**DIRECTIONS**
There is material below. Print exactly the lines starting at the line with "Click the dark header bar beside title" and ending at the line with "At what coordinates", ends included, and no others.

**RECORDS FOR PROCESSING**
-- Opening Marker --
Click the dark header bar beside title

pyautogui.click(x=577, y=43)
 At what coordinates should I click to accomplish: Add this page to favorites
-- Closing Marker --
-- Opening Marker --
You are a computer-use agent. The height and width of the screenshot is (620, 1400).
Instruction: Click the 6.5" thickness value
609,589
-- Closing Marker --
**ANSWER TO THIS TASK**
Click the dark header bar beside title

pyautogui.click(x=577, y=43)
 At what coordinates should I click to accomplish: Add this page to favorites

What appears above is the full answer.